--- DATA SHOWN ---
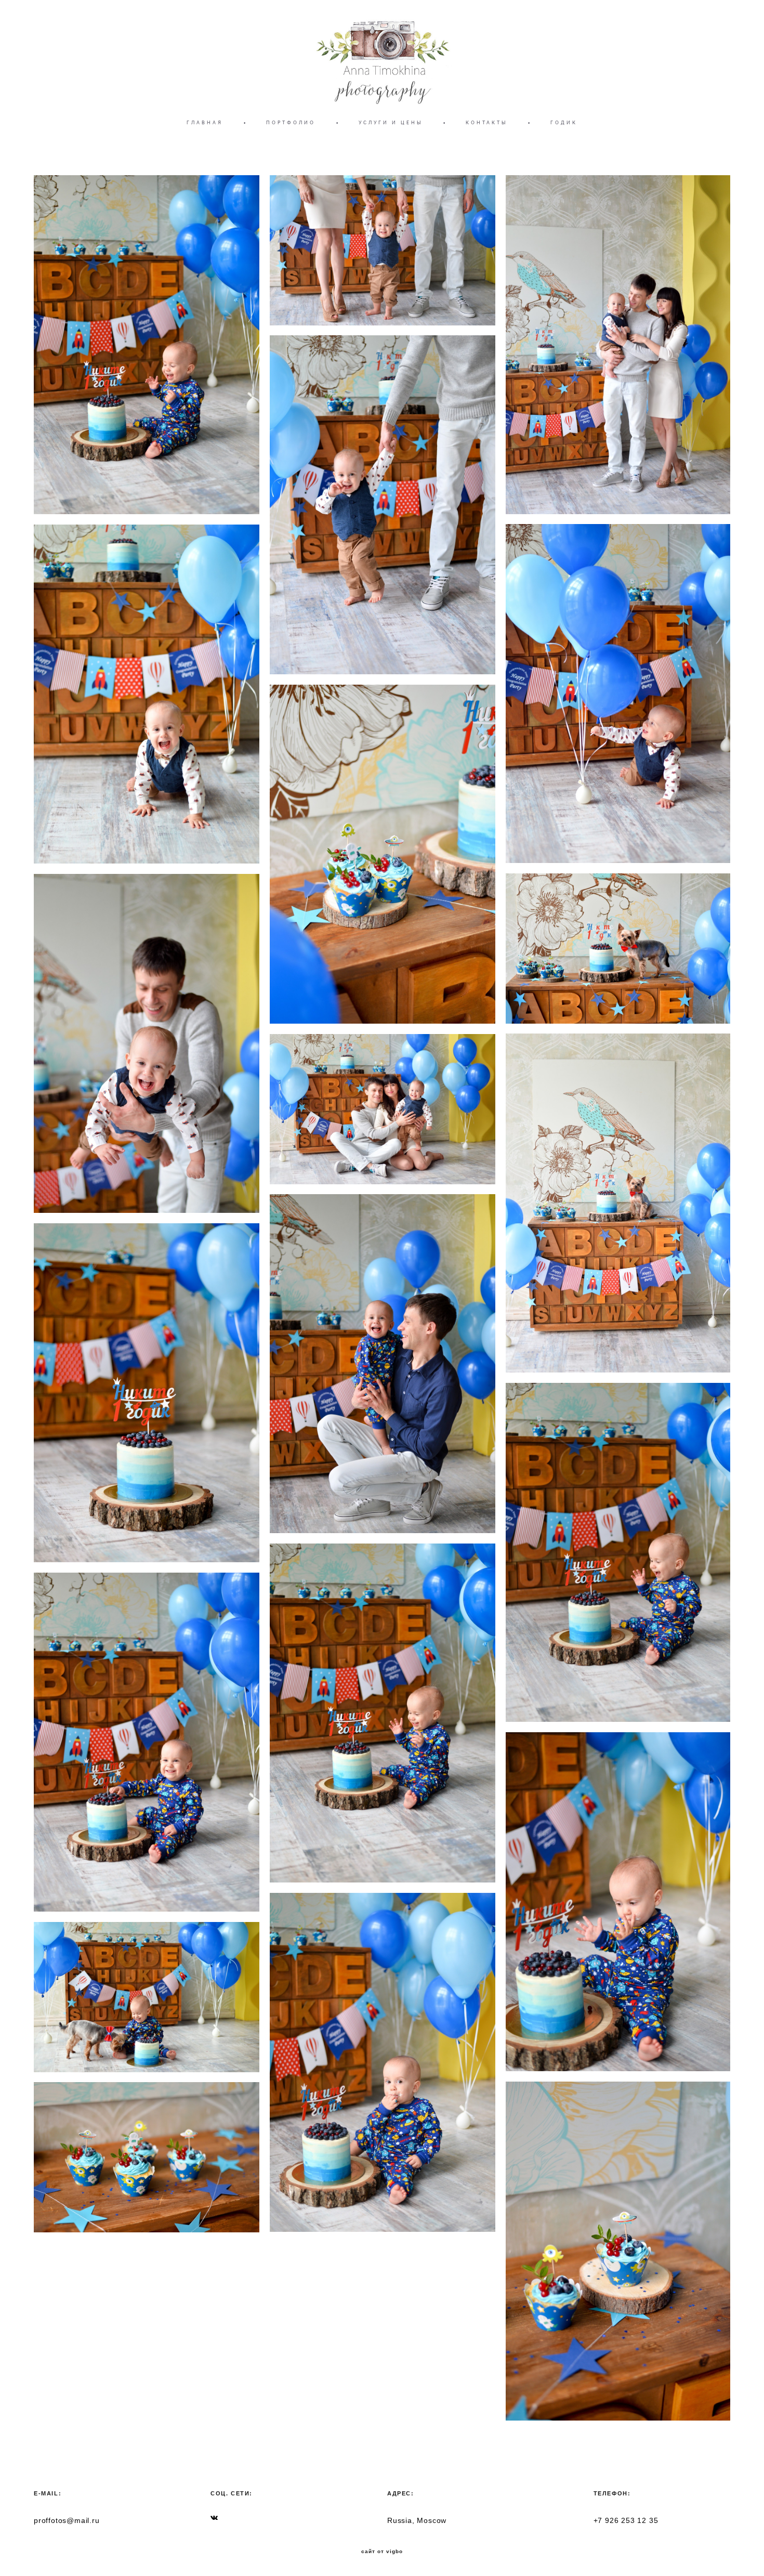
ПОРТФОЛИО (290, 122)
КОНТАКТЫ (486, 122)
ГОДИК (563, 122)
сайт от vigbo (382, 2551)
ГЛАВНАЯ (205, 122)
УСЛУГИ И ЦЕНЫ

--

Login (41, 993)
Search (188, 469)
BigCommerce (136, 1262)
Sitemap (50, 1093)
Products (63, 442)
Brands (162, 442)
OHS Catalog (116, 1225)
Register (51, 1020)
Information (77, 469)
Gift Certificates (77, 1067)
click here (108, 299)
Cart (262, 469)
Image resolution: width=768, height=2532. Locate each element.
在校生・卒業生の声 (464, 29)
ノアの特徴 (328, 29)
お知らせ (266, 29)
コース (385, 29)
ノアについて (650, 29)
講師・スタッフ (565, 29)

--- TASK TO CARRY OUT ---
Looking at the entries above, can you reproduce exactly the lines from the one that holds "КОНТАКТЫ (486, 122)" through the one that holds "УСЛУГИ И ЦЕНЫ", and only those?

--- RESPONSE TO THE EXERCISE ---
КОНТАКТЫ (486, 122)
ГОДИК (563, 122)
сайт от vigbo (382, 2551)
ГЛАВНАЯ (205, 122)
УСЛУГИ И ЦЕНЫ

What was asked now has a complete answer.